EIGHTH. Articles 3o., 51 and 79 of the Federal Law on Public Servants ' Responsibilities are repealed, only in respect of the Supreme Court of Justice. Justice.

NINTH. As of the entry into force of this law, the working days referred to in the first paragraph of Article 23 of the Amparo Act shall be those of the Article 160 of this law.

DECIMAL. The attributions, budgets, and personnel with which the Institute of Judicial Specialization currently counts, will become part of the Institute of the Judiciary.

TENTH FIRST. For the supply in the cases of the absence of the President of the Supreme Court referred to in Article 13 of this law, the order of appointments approved by the Chamber of Senators shall be considered.

TENTH SECOND. The members of the Academic Committee of the Institute of Judicature will be appointed within thirty days of the publication of the present law. Half of the members joining the first Academic Committee will be appointed for a two-year term and the remaining one for a four-year term.

TENTH THIRD. The ministers appointed for periods of less than fifteen years, in accordance with the provisions of the Fourth Transitional Article of the Decree various provisions of the Political Constitution of the United Mexican States are reformed, published in the Official Journal of the Federation on December 31, 1994, they will have the right to withdraw in terms of the first paragraph of the Article 183 of this law, when they comply with the period for which they were designated. When they retire without having completed their term, they shall be entitled to their withdrawal in proportion to the time of their performance.

TENTH QUARTER. Within thirty days of the entry into force of this law, the President of the Federal Judicature Council and the appointed advisers by the Senate of the Republic and by the Executive Branch, will proceed to insaculate the circuit magistrates and the district judge who will occupy the position of directors complying with the requirements of this law, who will carry out the position until the end of the the period referred to in the article Fifth Transitional of the Decree by which different provisions of the Mexican Constitution are reformed, published in the Official Journal of the Federation on December 31, 1994.

TENTH FIFTH. The resolutions of the Supreme Court of Justice of the Nation constitute case law, provided that it is based on five non-interrupted sentences to the contrary, and which have been approved by at least eight ministers.

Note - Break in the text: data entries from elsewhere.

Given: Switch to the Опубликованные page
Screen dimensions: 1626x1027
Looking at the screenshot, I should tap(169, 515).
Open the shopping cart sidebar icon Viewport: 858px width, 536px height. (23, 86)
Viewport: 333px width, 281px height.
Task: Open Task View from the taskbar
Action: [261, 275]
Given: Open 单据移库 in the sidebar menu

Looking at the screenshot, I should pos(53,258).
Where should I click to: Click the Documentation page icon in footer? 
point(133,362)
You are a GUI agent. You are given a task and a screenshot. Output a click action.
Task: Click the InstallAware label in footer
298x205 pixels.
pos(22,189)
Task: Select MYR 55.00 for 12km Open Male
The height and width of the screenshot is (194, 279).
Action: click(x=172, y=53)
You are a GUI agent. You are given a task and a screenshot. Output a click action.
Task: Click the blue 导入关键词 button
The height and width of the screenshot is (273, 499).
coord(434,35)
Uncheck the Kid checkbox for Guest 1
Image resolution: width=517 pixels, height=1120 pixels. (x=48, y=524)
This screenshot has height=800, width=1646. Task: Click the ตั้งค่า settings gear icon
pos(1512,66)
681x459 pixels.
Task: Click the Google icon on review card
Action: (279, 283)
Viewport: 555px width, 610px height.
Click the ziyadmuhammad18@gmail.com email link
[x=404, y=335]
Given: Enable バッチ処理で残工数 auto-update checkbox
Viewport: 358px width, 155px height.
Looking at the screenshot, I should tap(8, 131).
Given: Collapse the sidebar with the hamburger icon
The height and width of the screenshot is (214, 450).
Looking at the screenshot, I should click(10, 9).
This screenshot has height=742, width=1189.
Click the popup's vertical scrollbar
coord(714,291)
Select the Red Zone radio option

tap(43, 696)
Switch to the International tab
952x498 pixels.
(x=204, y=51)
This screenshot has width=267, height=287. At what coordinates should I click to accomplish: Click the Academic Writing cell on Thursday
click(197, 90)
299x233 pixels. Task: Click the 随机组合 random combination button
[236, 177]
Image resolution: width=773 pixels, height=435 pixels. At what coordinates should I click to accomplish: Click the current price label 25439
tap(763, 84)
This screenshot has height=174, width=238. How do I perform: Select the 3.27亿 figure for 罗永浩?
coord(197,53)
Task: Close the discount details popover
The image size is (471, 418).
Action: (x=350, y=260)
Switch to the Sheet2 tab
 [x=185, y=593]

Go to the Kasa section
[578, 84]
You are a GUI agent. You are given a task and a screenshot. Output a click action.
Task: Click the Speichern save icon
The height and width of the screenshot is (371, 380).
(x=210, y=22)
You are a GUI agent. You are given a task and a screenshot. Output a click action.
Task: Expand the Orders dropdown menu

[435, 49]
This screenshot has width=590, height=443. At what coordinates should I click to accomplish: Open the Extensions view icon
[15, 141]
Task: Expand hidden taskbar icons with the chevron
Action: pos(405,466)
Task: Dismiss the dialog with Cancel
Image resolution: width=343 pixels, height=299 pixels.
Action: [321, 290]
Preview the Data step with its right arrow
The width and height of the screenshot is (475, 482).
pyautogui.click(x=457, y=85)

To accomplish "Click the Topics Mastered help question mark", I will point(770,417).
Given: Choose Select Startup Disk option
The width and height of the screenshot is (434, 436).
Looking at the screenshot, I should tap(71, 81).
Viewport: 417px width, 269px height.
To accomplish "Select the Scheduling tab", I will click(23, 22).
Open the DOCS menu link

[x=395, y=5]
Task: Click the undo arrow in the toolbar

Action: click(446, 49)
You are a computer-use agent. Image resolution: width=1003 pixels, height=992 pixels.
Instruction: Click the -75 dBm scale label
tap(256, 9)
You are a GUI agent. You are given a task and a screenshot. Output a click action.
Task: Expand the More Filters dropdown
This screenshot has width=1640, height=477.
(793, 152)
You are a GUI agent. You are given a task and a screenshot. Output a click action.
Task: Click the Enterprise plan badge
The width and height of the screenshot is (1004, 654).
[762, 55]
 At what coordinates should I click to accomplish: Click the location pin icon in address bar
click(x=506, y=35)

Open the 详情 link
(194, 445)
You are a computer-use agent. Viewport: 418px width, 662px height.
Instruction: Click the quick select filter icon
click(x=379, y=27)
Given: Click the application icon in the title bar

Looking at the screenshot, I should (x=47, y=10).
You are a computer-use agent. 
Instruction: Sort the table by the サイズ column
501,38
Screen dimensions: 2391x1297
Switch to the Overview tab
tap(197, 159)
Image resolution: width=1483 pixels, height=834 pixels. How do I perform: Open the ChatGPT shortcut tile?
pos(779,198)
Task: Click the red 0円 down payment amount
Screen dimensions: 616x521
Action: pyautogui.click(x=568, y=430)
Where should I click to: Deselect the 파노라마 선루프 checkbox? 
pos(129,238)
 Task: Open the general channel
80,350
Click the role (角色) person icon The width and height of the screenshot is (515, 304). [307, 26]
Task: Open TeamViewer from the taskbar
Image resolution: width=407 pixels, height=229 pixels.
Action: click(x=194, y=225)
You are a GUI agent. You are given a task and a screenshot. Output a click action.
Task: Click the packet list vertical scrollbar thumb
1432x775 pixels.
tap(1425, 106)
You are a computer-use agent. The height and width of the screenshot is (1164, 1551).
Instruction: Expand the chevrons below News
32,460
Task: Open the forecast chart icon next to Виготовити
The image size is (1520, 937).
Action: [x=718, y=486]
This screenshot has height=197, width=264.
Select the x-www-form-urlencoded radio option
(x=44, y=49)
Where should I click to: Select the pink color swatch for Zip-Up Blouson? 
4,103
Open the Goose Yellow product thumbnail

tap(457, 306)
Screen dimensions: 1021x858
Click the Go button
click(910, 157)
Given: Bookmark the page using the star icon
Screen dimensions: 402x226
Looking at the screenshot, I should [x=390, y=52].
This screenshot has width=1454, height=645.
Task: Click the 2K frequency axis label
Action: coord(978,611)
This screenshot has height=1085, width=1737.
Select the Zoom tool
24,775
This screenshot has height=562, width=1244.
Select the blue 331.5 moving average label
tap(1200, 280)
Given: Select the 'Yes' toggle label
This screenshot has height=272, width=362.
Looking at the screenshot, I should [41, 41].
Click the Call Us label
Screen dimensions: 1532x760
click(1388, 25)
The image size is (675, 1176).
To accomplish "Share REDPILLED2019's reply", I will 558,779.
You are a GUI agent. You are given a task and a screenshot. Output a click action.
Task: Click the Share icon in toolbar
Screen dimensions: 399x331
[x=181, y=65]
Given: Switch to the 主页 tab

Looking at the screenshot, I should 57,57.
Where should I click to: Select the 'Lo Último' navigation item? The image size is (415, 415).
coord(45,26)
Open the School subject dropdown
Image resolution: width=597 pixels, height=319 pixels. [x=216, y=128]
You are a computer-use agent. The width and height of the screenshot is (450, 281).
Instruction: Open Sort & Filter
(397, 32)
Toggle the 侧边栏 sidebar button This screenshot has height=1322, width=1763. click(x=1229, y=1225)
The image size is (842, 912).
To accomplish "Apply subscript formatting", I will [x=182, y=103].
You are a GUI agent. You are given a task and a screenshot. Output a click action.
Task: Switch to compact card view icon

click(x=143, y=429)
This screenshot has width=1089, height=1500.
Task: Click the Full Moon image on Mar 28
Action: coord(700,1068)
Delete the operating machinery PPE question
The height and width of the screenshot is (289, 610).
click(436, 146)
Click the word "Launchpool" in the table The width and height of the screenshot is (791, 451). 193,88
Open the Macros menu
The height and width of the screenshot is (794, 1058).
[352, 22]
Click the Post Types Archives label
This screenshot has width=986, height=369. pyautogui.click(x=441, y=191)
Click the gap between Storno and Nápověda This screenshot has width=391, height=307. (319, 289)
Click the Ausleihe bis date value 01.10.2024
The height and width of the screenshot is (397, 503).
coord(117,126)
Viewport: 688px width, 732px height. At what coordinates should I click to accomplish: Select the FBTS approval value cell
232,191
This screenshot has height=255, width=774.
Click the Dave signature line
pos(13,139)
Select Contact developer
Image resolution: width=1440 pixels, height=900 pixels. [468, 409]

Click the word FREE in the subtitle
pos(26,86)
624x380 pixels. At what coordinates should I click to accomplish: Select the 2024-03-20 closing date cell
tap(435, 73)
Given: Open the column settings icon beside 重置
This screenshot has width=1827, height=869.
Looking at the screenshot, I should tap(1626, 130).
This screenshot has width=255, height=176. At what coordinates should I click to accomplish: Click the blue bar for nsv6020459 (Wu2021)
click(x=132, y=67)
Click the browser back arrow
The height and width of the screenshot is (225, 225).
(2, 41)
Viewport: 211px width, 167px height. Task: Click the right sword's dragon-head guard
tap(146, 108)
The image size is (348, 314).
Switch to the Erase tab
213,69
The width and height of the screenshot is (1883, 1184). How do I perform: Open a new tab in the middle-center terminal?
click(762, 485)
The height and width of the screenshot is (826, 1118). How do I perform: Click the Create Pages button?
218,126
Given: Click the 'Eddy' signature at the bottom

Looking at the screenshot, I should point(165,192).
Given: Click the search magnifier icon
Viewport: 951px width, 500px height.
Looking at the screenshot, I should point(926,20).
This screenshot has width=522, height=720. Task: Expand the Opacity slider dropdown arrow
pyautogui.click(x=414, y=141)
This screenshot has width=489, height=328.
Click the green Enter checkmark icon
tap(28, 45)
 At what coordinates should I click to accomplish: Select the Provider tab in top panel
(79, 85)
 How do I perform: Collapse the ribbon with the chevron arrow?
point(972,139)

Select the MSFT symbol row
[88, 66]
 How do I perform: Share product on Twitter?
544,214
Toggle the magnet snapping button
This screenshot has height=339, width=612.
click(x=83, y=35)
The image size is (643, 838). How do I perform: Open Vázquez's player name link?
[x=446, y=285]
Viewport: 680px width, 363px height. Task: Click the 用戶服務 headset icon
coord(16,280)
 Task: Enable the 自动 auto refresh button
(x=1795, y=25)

Mexico, D.F., to May 19, 1995.-Sen. German Sierra Sanchez, President.-Dip. Alejandro Zapata Perogordo, President.-Sen. Angel Ventura Valle, Secretary.-Dip. Anastacia Guadalupe Flores Valdez, Secretariat.-Rubicas ".

In compliance with the provisions of Article 89 of the Political Constitution of the United Mexican States, and for their due publication and observance, I ask for this Decree at the residence of the Federal Executive Branch, in Mexico City, Federal District, at the twenty-five days of May of a thousand nine hundred and ninety-five.-The Constitutional President of the United Mexican States.- Ernesto Zedillo Ponce de León.-Heading.-The Secretary Government, Esteban Moctezuma Barragan.-Heading.